> _課題の要件_
a. 「絃の聖域」の紹介文のうち、「伊集院大介の初登場作品。パッ」で始まり「この栗本節を楽しんで欲しい。」まで続く部分を、そのまま書き写せ。
b. 「絃の聖域」の紹介文について、次の問いに答えよ。
(i) 安東家の邸内で殺されたのは誰か。
(ii) この作品は元々どのような組みで出ていたか。
(iii) 評者は栗本薫の語り口を何にたとえているか。

> _掲載本文_
++++
22_絃の聖域

新装版 絃の聖域 (講談社文庫)

新装版 絃の聖域 (講談社文庫)

長唄人間国宝の家元、安東家の邸内で女弟子が殺された。芸事に生きる親子、妾、師弟らが、三弦が響き愛憎渦巻くなかで同居している閉ざされた旧家。家庭教師に通っている青年、伊集院大介の前で繰り広げられる陰謀そして惨劇。その真相とは!? 名探偵の誕生を高らかに告げた、栗本薫ミステリーの代表作!(講談社文庫HPより)
伊集院大介の初登場作品。パッと見えらく分厚く感じるが、元々は上下組み。650ページを超えるが長さをまったく感じさせない作品だ。和の雰囲気を前面に押して立てていて、内容は入り組んだ人間関係と愛憎劇が織り成す昼ドラに推理要素をトッピングした、なんともボリュームのある構成。謎解きに色々とツッコミ要素はあるものの、「芸」という大きな闇に埋もれた真の動機には関心させられるものがある。栗本薫といえば、物語の進行よりも、その場その場の情景や人物、それに心情を懇切丁寧に書き込むことで荘厳感を醸し出すのが味だと思う。この作品においても、言葉の無駄遣い(褒めてます)は健在だ。栗本薫にかかれば、普段長唄なんて聞きもしないし、知りもしないのに読者はいつのまにか俄か玄人になっていて、演奏会の情景をわかったような風で読んでいる。女房に相手にされずに、そのあてつけに女弟子に手をつけ、妾までをも同じ敷地内に住まわせる家元の気持ちも、そんな父親を心底毛嫌いする娘の気持ちも、病弱な少年を心から愛する従兄の気持ちさえ、言葉を追いながら、うんうんとうなずいている。物語が進まないもどかしさと、丁寧な描写をもう少し楽しみたい気持ちとのジレンマ。何かに似ている。そう、「鹿威し」だ。添水の竹筒に貯まる水は、無駄遣いされる言葉。言葉が積もり積もっていくが、なかなか竹は傾かない。積もった言葉によって情景が心情が満杯になって竹が傾いて言葉が溢れだしたあと、音を鳴らして次の場面へ。ハッと気づかされる場面転換。そしてまた言葉が竹を満たしていく。これこそが栗本薫の真骨頂なのだ。本格ミステリを堪能しながら、この栗本節を楽しんで欲しい。
++++
> _記録一覧_
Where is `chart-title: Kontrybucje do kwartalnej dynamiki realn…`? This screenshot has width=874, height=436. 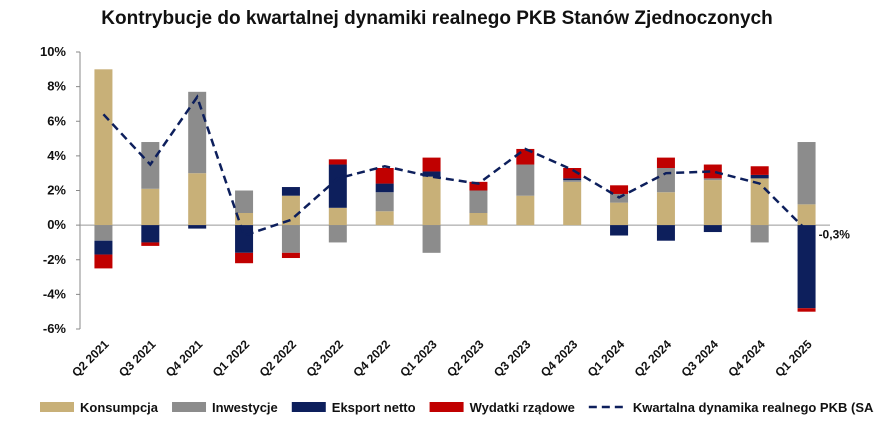 chart-title: Kontrybucje do kwartalnej dynamiki realn… is located at coordinates (437, 18).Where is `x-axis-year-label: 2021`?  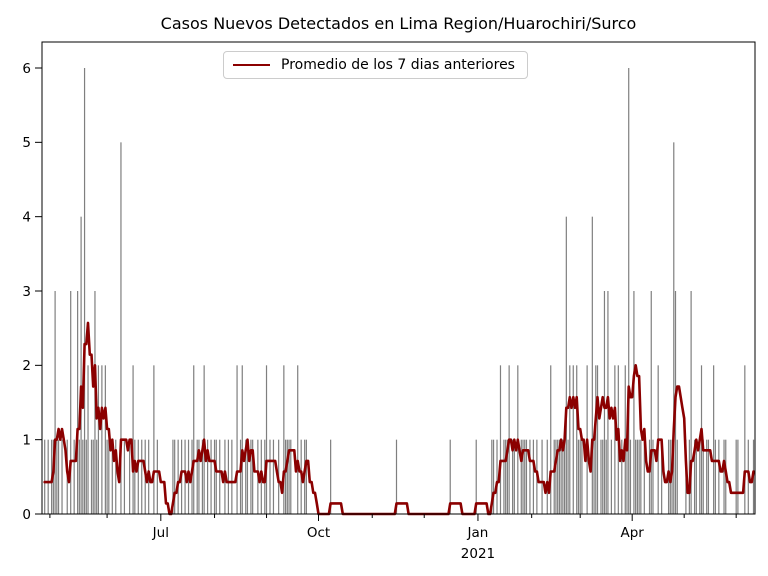 x-axis-year-label: 2021 is located at coordinates (478, 554).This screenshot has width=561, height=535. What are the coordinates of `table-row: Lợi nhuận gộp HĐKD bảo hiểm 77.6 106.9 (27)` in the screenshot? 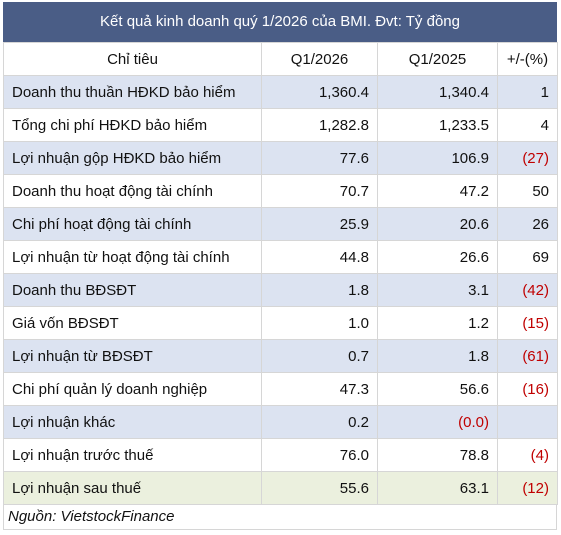 It's located at (280, 158).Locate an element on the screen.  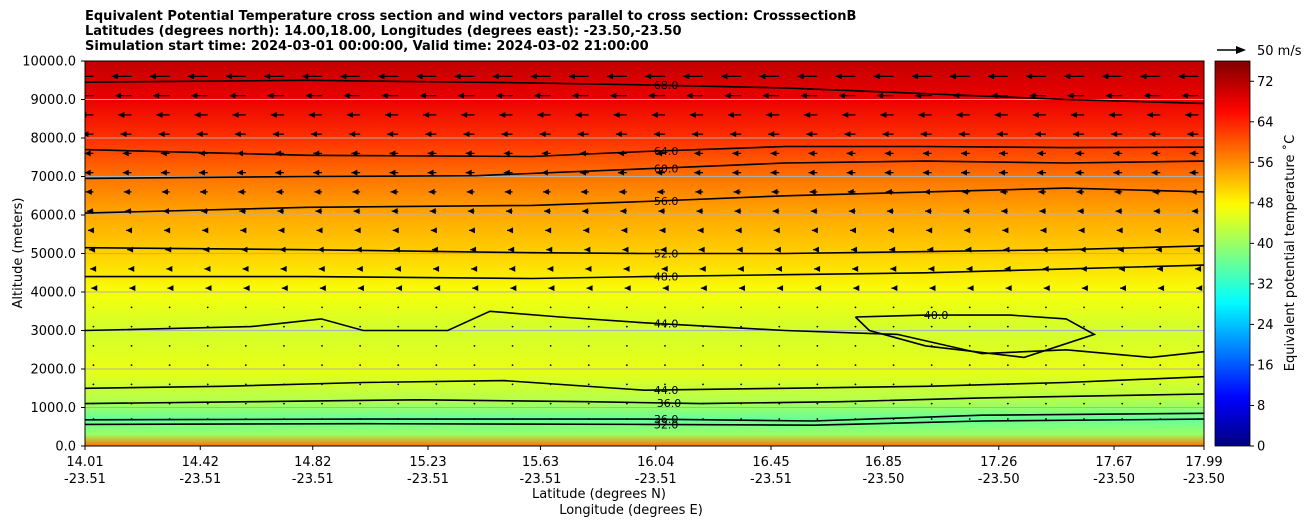
quiver-key-label: 50 m/s is located at coordinates (1280, 52).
++++
> _課題の解答_
a.
伊集院大介の初登場作品。パッと見えらく分厚く感じるが、元々は上下組み。650ページを超えるが長さをまったく感じさせない作品だ。和の雰囲気を前面に押して立てていて、内容は入り組んだ人間関係と愛憎劇が織り成す昼ドラに推理要素をトッピングした、なんともボリュームのある構成。謎解きに色々とツッコミ要素はあるものの、「芸」という大きな闇に埋もれた真の動機には関心させられるものがある。栗本薫といえば、物語の進行よりも、その場その場の情景や人物、それに心情を懇切丁寧に書き込むことで荘厳感を醸し出すのが味だと思う。この作品においても、言葉の無駄遣い(褒めてます)は健在だ。栗本薫にかかれば、普段長唄なんて聞きもしないし、知りもしないのに読者はいつのまにか俄か玄人になっていて、演奏会の情景をわかったような風で読んでいる。女房に相手にされずに、そのあてつけに女弟子に手をつけ、妾までをも同じ敷地内に住まわせる家元の気持ちも、そんな父親を心底毛嫌いする娘の気持ちも、病弱な少年を心から愛する従兄の気持ちさえ、言葉を追いながら、うんうんとうなずいている。物語が進まないもどかしさと、丁寧な描写をもう少し楽しみたい気持ちとのジレンマ。何かに似ている。そう、「鹿威し」だ。添水の竹筒に貯まる水は、無駄遣いされる言葉。言葉が積もり積もっていくが、なかなか竹は傾かない。積もった言葉によって情景が心情が満杯になって竹が傾いて言葉が溢れだしたあと、音を鳴らして次の場面へ。ハッと気づかされる場面転換。そしてまた言葉が竹を満たしていく。これこそが栗本薫の真骨頂なのだ。本格ミステリを堪能しながら、この栗本節を楽しんで欲しい。

b.
(i) 女弟子
(ii) 上下組み
(iii) 鹿威し